The track is anchored by a steady guitar riff and offset by White’s speak-singing. It’s a high-energy monologue that reads more like a neatly organized poem when the lyrics are laid out on paper, far more organized than the song feels on first listen. There are stanzas, a rhyme scheme, and (most critically) all the existential desperation that makes for an interesting poet. “If I die tomorrow, what did I do today?/ You want fresh air?/ You won’t find it this way,” he says with earned dramatics.
Here, even more than some other parts of the album, the presence of so many Jack Whites is crystal clear. He wrote the song, played the drums, guitar, bass, and additional percussion, acted as the co-sound engineer, and then had a hand in the mixing. Everything went down at his home base of Third Man Records in Nashville, his beloved studio and record shop on a dingy, otherwise forgotten block of the city.

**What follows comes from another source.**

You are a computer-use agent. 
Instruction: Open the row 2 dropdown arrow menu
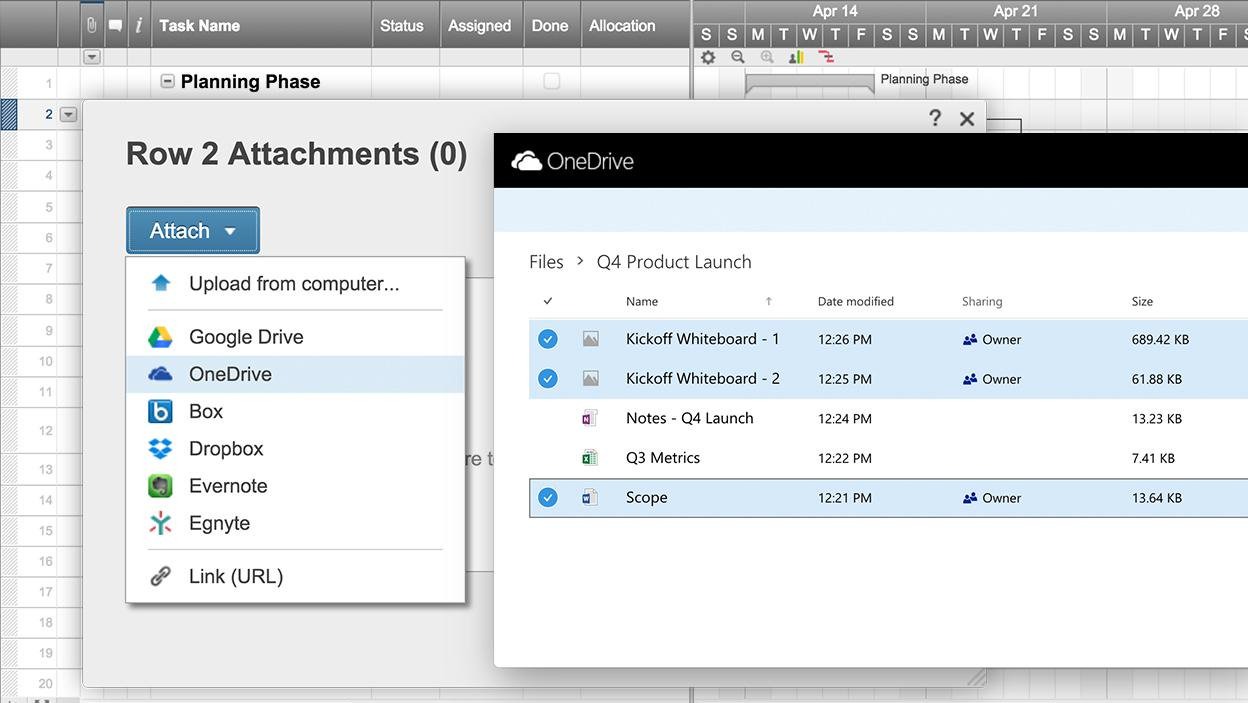tap(68, 115)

This, most of all, feels right — White pays no mind to what’s trendy, or sleek, or polished. He’s going to make the art he wants to make.
— Mary Siroky
Horsegirl – “World of Pots and Pans”
Chicago-based trio Horsegirl are on the verge of boiling over. Quickly swooped up by Matador, nabbing festival spots and taking home the Gulke Prize for Developing U.S. Act at South By Southwest, Horsegirl’s pot is sufficiently unwatched and left on high. “World of Pots and Pans,” taken from the group’s upcoming debut LP, finds Horsegirl serving up another helping of fuzzed out, 90s-influenced indie rock.

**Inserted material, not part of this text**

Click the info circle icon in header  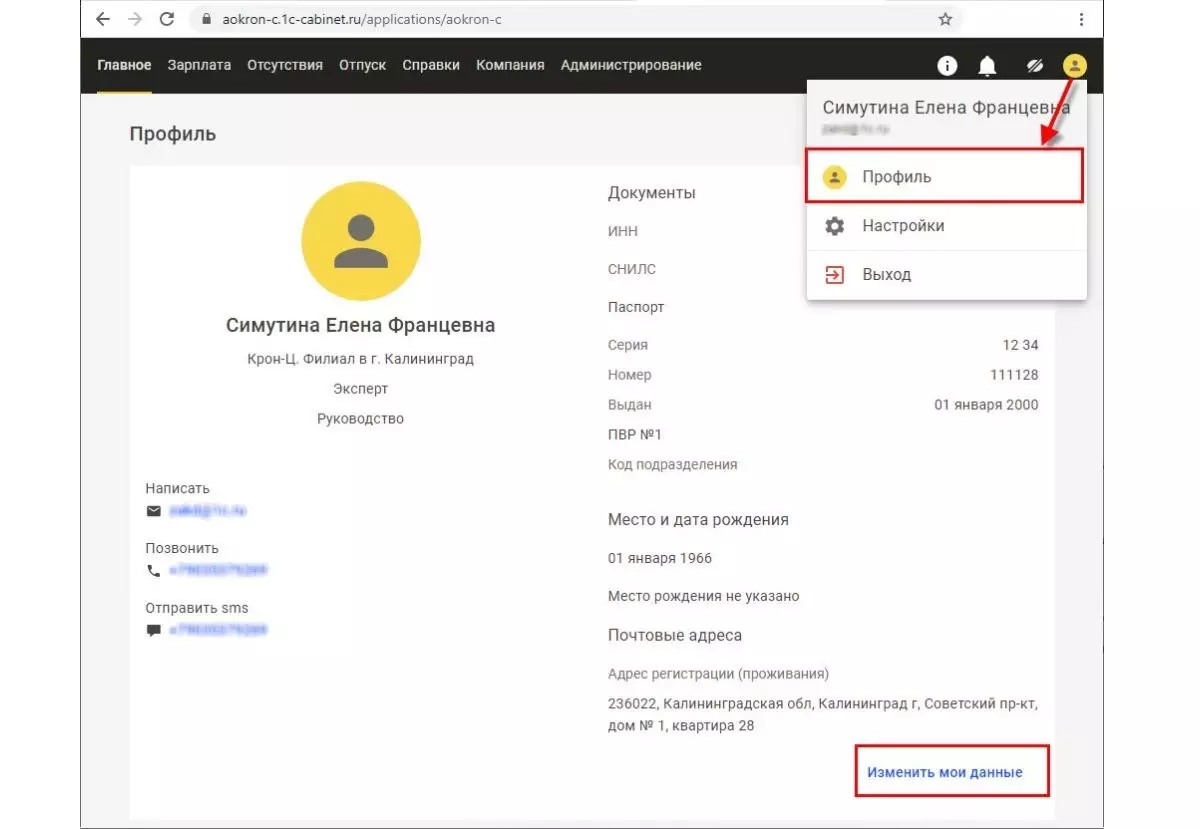(947, 66)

It’s three minutes of well-crafted, well-studied rock music, as the band slips in lyrical and sonic references to Belle & Sebastian, Gang of Four, and The Pastels. Along with their two previous pre-album singles, all signs point to Horsegirl making a grand, celebratory entrance with their first full-length project. — Jonah Krueger
Florist – “Red Bird Pt. 2 (Morning)”
Florist’s Emily Sprague is no stranger to imbuing her songs with a certain transcendental nature. On “Red Bird Pt. 2 (Morning),” though, she, along with the rest of Florist, have captured a new level of magic. The four-piece recorded the track in a screened in porch, allowing the sounds of nature to accompany Florist in real time. Listen for the birds singing along as Sprague delivers lyrics equal parts devastating and life-affirming. — J.K.
Sad Night Dynamite – “Tramp”
Sad Night Dynamite’s multi-dimensional, stylized approach puts them entirely in their own lane. Their new track “Tramp,” which comes from their mixtape Sad Night Dynamite: Vol. II (out today), is built from thumping piano and a trotting, trip-hop groove, but as always, there’s something about the song that intentionally feels off.

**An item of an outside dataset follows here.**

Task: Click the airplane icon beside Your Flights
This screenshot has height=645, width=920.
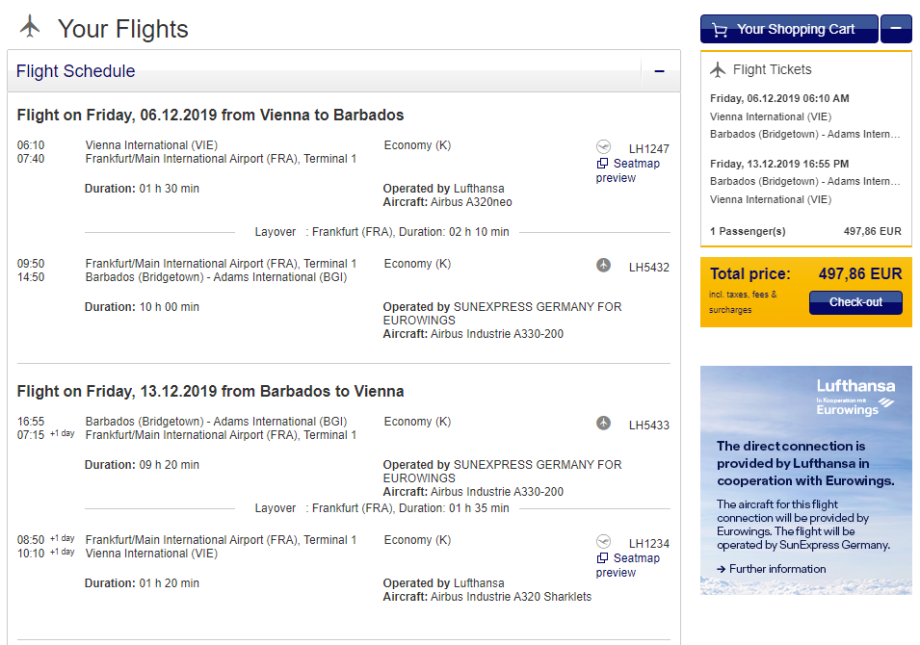Action: tap(31, 27)
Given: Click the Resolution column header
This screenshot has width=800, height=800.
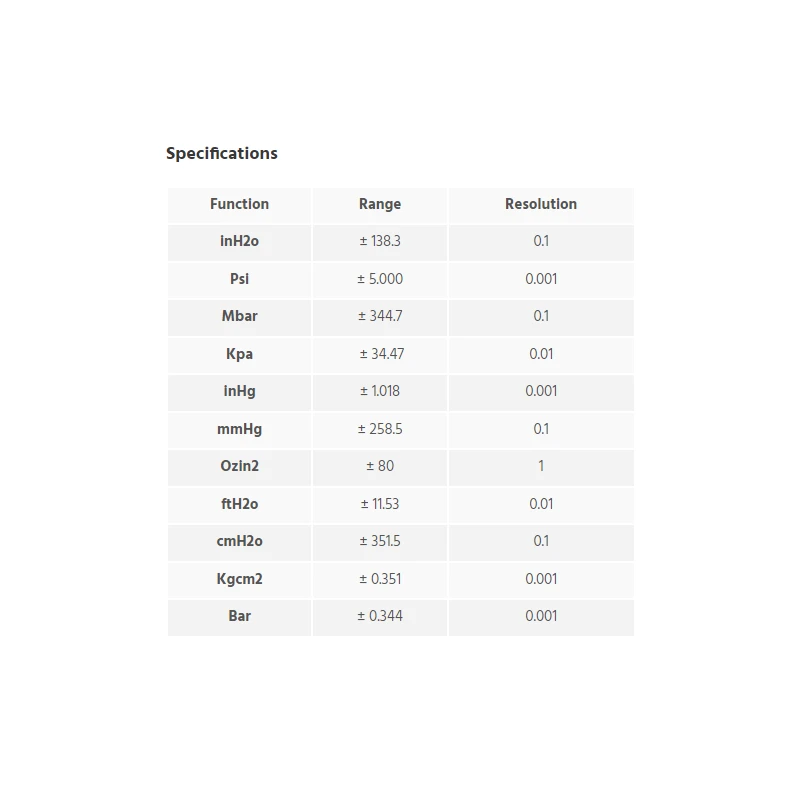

They’re constantly pitted between embracing the darkness that populates their spooky, almost gothic production and aesthetic or rejecting it entirely — and each song they release seems to investigate this tension more and more. There’s something both comforting and unsettling about “Tramp,” and it’s clear that Sad Night Dynamite are keen on striking that unique balance in each and every song. — Paolo Ragusa
Maryze – “Emo”
“Did you ever listen to the songs I sent to you?” asks Montreal-based pop artist Maryze on her new track, “Emo.” She sings the phrase multiple times, each time sounding a bit removed — like the question is simply rhetorical, and of course, she knows the answer is “no.” But throughout “Emo,” Maryze appropriately gets her vengeance, cranking up the volume and launching into a nostalgic, ‘90s era alt rock chorus. It’s an introduction to the singer’s grittier side while still remaining catchy and unique, and it demonstrates Maryze’s urgent need to stand up and be heard. — P.R.